======== MATERIAL SUPPLIED ========

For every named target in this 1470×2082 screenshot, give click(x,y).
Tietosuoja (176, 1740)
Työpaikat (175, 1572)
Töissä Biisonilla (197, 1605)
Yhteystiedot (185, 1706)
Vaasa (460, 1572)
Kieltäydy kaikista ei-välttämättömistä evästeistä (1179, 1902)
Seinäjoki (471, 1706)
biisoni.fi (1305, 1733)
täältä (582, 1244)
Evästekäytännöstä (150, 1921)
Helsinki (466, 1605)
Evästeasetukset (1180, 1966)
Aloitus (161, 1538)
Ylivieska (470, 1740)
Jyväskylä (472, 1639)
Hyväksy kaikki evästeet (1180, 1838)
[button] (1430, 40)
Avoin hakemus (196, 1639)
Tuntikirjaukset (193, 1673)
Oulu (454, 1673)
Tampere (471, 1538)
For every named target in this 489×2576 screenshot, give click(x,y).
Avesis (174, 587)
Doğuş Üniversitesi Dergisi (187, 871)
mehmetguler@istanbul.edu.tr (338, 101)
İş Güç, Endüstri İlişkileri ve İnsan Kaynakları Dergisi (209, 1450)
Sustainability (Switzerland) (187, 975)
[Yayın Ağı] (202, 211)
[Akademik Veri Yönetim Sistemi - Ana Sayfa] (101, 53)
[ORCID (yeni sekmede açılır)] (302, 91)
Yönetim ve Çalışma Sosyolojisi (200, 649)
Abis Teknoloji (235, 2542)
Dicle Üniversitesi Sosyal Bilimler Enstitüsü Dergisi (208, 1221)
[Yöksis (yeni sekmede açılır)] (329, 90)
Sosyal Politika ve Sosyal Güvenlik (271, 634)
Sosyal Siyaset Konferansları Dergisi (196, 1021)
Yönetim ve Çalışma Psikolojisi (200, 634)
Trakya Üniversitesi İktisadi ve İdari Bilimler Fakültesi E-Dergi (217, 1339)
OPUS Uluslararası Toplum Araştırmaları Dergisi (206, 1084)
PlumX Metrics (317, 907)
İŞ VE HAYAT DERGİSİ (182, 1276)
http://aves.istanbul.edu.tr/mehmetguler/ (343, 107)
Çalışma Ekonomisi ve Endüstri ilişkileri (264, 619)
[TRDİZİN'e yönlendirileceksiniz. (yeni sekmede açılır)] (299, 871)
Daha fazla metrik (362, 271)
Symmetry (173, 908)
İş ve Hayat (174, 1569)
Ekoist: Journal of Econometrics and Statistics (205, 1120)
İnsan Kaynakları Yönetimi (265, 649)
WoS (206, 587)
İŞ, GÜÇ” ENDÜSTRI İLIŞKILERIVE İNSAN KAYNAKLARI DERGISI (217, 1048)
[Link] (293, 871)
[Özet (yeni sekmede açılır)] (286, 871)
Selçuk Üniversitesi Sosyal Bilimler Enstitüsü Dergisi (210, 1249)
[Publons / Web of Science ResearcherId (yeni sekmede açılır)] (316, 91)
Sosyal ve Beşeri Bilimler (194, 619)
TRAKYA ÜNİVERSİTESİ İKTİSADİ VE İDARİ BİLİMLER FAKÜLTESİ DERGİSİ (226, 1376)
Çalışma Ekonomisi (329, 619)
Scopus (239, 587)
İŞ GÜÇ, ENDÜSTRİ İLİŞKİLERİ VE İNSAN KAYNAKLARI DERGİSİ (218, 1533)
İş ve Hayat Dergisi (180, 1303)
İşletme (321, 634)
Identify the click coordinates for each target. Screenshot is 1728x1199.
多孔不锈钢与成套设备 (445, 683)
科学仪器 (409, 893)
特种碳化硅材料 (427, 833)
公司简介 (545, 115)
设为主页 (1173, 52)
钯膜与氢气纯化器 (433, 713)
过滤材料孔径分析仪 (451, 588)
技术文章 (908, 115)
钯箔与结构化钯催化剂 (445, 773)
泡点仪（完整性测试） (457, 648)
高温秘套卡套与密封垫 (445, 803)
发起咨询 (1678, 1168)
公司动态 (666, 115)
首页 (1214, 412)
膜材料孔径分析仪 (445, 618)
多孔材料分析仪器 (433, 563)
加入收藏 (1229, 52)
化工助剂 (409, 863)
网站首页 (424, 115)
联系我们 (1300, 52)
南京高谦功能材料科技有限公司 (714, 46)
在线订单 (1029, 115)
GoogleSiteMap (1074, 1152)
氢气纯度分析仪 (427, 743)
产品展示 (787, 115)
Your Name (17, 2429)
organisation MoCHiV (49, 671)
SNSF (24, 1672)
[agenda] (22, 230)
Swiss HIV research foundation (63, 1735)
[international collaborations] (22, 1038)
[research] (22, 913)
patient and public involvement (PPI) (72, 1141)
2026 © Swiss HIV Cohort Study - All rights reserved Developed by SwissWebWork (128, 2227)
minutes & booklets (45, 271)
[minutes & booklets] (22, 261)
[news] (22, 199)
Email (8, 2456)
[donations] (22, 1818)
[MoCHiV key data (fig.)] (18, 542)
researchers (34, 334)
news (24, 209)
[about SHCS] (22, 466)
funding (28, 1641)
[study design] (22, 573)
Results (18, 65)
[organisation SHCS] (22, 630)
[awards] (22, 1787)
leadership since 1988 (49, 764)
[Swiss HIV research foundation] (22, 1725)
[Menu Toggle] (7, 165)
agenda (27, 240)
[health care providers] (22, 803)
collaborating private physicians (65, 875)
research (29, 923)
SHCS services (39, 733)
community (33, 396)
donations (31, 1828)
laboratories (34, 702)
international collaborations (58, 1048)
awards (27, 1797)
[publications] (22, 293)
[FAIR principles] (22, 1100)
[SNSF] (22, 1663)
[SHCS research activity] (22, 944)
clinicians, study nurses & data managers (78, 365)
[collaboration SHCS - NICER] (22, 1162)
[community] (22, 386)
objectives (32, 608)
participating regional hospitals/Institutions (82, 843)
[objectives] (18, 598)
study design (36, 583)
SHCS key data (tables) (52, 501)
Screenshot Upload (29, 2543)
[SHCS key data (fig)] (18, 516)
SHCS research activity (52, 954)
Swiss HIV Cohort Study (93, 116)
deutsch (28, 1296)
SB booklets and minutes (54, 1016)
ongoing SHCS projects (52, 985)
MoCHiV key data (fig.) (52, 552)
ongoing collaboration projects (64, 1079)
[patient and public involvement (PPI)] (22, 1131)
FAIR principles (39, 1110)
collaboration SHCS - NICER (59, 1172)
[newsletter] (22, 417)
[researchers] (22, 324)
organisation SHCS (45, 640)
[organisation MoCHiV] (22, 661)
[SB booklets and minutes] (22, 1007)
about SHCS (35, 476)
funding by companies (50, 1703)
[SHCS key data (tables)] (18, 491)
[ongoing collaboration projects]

========

Give a word-for-word copy of the records.

ANSWER BOX =
For every named target in this 1470×2082 screenshot, give click(x,y).
Tietosuoja (176, 1740)
Työpaikat (175, 1572)
Töissä Biisonilla (197, 1605)
Yhteystiedot (185, 1706)
Vaasa (460, 1572)
Kieltäydy kaikista ei-välttämättömistä evästeistä (1179, 1902)
Seinäjoki (471, 1706)
biisoni.fi (1305, 1733)
täältä (582, 1244)
Evästekäytännöstä (150, 1921)
Helsinki (466, 1605)
Evästeasetukset (1180, 1966)
Aloitus (161, 1538)
Ylivieska (470, 1740)
Jyväskylä (472, 1639)
Hyväksy kaikki evästeet (1180, 1838)
[button] (1430, 40)
Avoin hakemus (196, 1639)
Tuntikirjaukset (193, 1673)
Oulu (454, 1673)
Tampere (471, 1538)
For every named target in this 489×2576 screenshot, give click(x,y).
Avesis (174, 587)
Doğuş Üniversitesi Dergisi (187, 871)
mehmetguler@istanbul.edu.tr (338, 101)
İş Güç, Endüstri İlişkileri ve İnsan Kaynakları Dergisi (209, 1450)
Sustainability (Switzerland) (187, 975)
[Yayın Ağı] (202, 211)
[Akademik Veri Yönetim Sistemi - Ana Sayfa] (101, 53)
[ORCID (yeni sekmede açılır)] (302, 91)
Yönetim ve Çalışma Sosyolojisi (200, 649)
Abis Teknoloji (235, 2542)
Dicle Üniversitesi Sosyal Bilimler Enstitüsü Dergisi (208, 1221)
[Yöksis (yeni sekmede açılır)] (329, 90)
Sosyal Politika ve Sosyal Güvenlik (271, 634)
Sosyal Siyaset Konferansları Dergisi (196, 1021)
Yönetim ve Çalışma Psikolojisi (200, 634)
Trakya Üniversitesi İktisadi ve İdari Bilimler Fakültesi E-Dergi (217, 1339)
OPUS Uluslararası Toplum Araştırmaları Dergisi (206, 1084)
PlumX Metrics (317, 907)
İŞ VE HAYAT DERGİSİ (182, 1276)
http://aves.istanbul.edu.tr/mehmetguler/ (343, 107)
Çalışma Ekonomisi ve Endüstri ilişkileri (264, 619)
[TRDİZİN'e yönlendirileceksiniz. (yeni sekmede açılır)] (299, 871)
Daha fazla metrik (362, 271)
Symmetry (173, 908)
İş ve Hayat (174, 1569)
Ekoist: Journal of Econometrics and Statistics (205, 1120)
İnsan Kaynakları Yönetimi (265, 649)
WoS (206, 587)
İŞ, GÜÇ” ENDÜSTRI İLIŞKILERIVE İNSAN KAYNAKLARI DERGISI (217, 1048)
[Link] (293, 871)
[Özet (yeni sekmede açılır)] (286, 871)
Selçuk Üniversitesi Sosyal Bilimler Enstitüsü Dergisi (210, 1249)
[Publons / Web of Science ResearcherId (yeni sekmede açılır)] (316, 91)
Sosyal ve Beşeri Bilimler (194, 619)
TRAKYA ÜNİVERSİTESİ İKTİSADİ VE İDARİ BİLİMLER FAKÜLTESİ DERGİSİ (226, 1376)
Çalışma Ekonomisi (329, 619)
Scopus (239, 587)
İŞ GÜÇ, ENDÜSTRİ İLİŞKİLERİ VE İNSAN KAYNAKLARI DERGİSİ (218, 1533)
İş ve Hayat Dergisi (180, 1303)
İşletme (321, 634)
Identify the click coordinates for each target. Screenshot is 1728x1199.
多孔不锈钢与成套设备 (445, 683)
科学仪器 (409, 893)
特种碳化硅材料 (427, 833)
公司简介 (545, 115)
设为主页 (1173, 52)
钯膜与氢气纯化器 (433, 713)
过滤材料孔径分析仪 (451, 588)
技术文章 (908, 115)
钯箔与结构化钯催化剂 (445, 773)
泡点仪（完整性测试） (457, 648)
高温秘套卡套与密封垫 (445, 803)
发起咨询 (1678, 1168)
公司动态 (666, 115)
首页 (1214, 412)
膜材料孔径分析仪 (445, 618)
多孔材料分析仪器 (433, 563)
加入收藏 (1229, 52)
化工助剂 (409, 863)
网站首页 (424, 115)
联系我们 (1300, 52)
南京高谦功能材料科技有限公司 (714, 46)
在线订单 (1029, 115)
GoogleSiteMap (1074, 1152)
氢气纯度分析仪 (427, 743)
产品展示 (787, 115)
Your Name (17, 2429)
organisation MoCHiV (49, 671)
SNSF (24, 1672)
[agenda] (22, 230)
Swiss HIV research foundation (63, 1735)
[international collaborations] (22, 1038)
[research] (22, 913)
patient and public involvement (PPI) (72, 1141)
2026 © Swiss HIV Cohort Study - All rights reserved Developed by SwissWebWork (128, 2227)
minutes & booklets (45, 271)
[minutes & booklets] (22, 261)
[news] (22, 199)
Email (8, 2456)
[donations] (22, 1818)
[MoCHiV key data (fig.)] (18, 542)
researchers (34, 334)
news (24, 209)
[about SHCS] (22, 466)
funding (28, 1641)
[study design] (22, 573)
Results (18, 65)
[organisation SHCS] (22, 630)
[awards] (22, 1787)
leadership since 1988 (49, 764)
[Swiss HIV research foundation] (22, 1725)
[Menu Toggle] (7, 165)
agenda (27, 240)
[health care providers] (22, 803)
collaborating private physicians (65, 875)
research (29, 923)
SHCS services (39, 733)
community (33, 396)
donations (31, 1828)
laboratories (34, 702)
international collaborations (58, 1048)
awards (27, 1797)
[publications] (22, 293)
[FAIR principles] (22, 1100)
[SNSF] (22, 1663)
[SHCS research activity] (22, 944)
clinicians, study nurses & data managers (78, 365)
[collaboration SHCS - NICER] (22, 1162)
[community] (22, 386)
objectives (32, 608)
participating regional hospitals/Institutions (82, 843)
[objectives] (18, 598)
study design (36, 583)
SHCS key data (tables) (52, 501)
Screenshot Upload (29, 2543)
[SHCS key data (fig)] (18, 516)
SHCS research activity (52, 954)
Swiss HIV Cohort Study (93, 116)
deutsch (28, 1296)
SB booklets and minutes (54, 1016)
ongoing SHCS projects (52, 985)
MoCHiV key data (fig.) (52, 552)
ongoing collaboration projects (64, 1079)
[patient and public involvement (PPI)] (22, 1131)
FAIR principles (39, 1110)
collaboration SHCS - NICER (59, 1172)
[newsletter] (22, 417)
[researchers] (22, 324)
organisation SHCS (45, 640)
[organisation MoCHiV] (22, 661)
[SB booklets and minutes] (22, 1007)
about SHCS (35, 476)
funding by companies (50, 1703)
[SHCS key data (tables)] (18, 491)
[ongoing collaboration projects]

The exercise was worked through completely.